Dąb „Chrobry” dostał „kroplówkę”

Długotrwała susza sprawiła, że Nadleśnictwo Szprotawa zdecydowało o podlewaniu i zraszaniu gleby wokół dębu „Chrobry”. Akcję przeprowadzono dwukrotnie.

– Utrzymująca się od dwóch miesięcy susza nadwyrężyła, niestety, i tak bardzo osłabioną po pożarze kondycję dębu „Chrobry”, w maju uschły liście na jednym z konarów – informuje Nadleśnictwo Szprotawa.

Akcje ratowania drzewa zostały przeprowadzone w pierwszej połowie czerwca i leśnicy mają nadzieję, że przyniosą one efekty. Czy będą kolejne, to zależy od pogody.

Przypomnijmy, ponad 750-letnie drzewo rośnie w okolicy Piotrowic, gmina Przemków, ale administracyjnie znajduje się w granicach województwa lubuskiego.

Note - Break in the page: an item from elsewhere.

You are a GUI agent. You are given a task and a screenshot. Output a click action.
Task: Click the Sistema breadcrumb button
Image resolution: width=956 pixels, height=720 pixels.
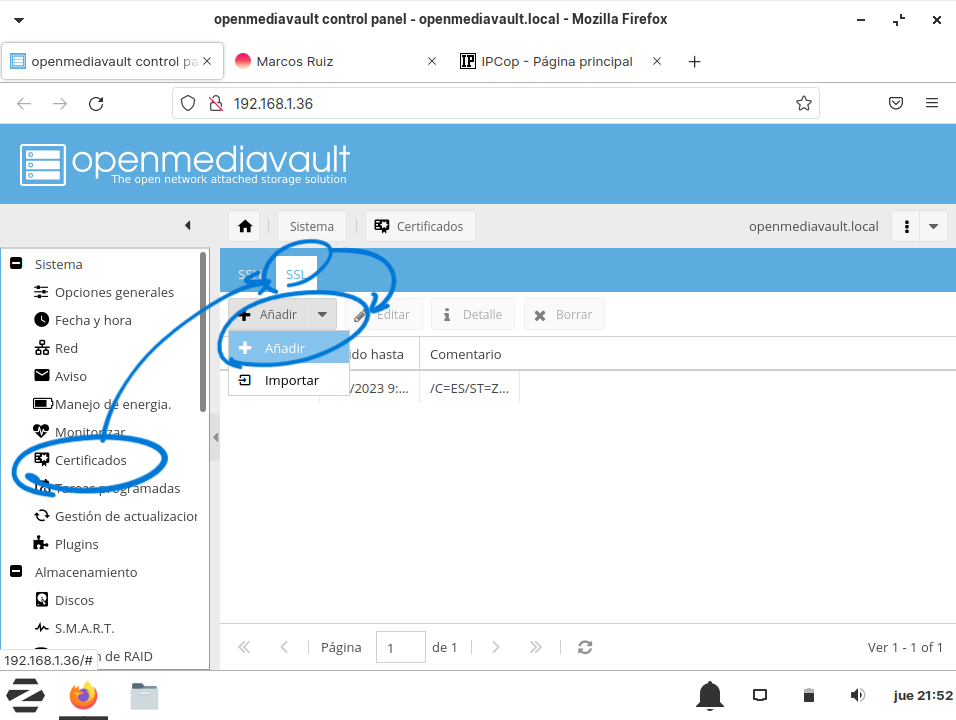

W listopadzie 2014 roku dąb został podpalony przez nieznanego sprawcę. Ogień podłożono we wnętrzu, od środka pień jest pusty. Przez cały czas zajmują się nim leśnicy, a także okoliczni mieszkańcy.

Dodajmy, że w marcu 1966 roku „Chrobry” uznany został za pomnik przyrody.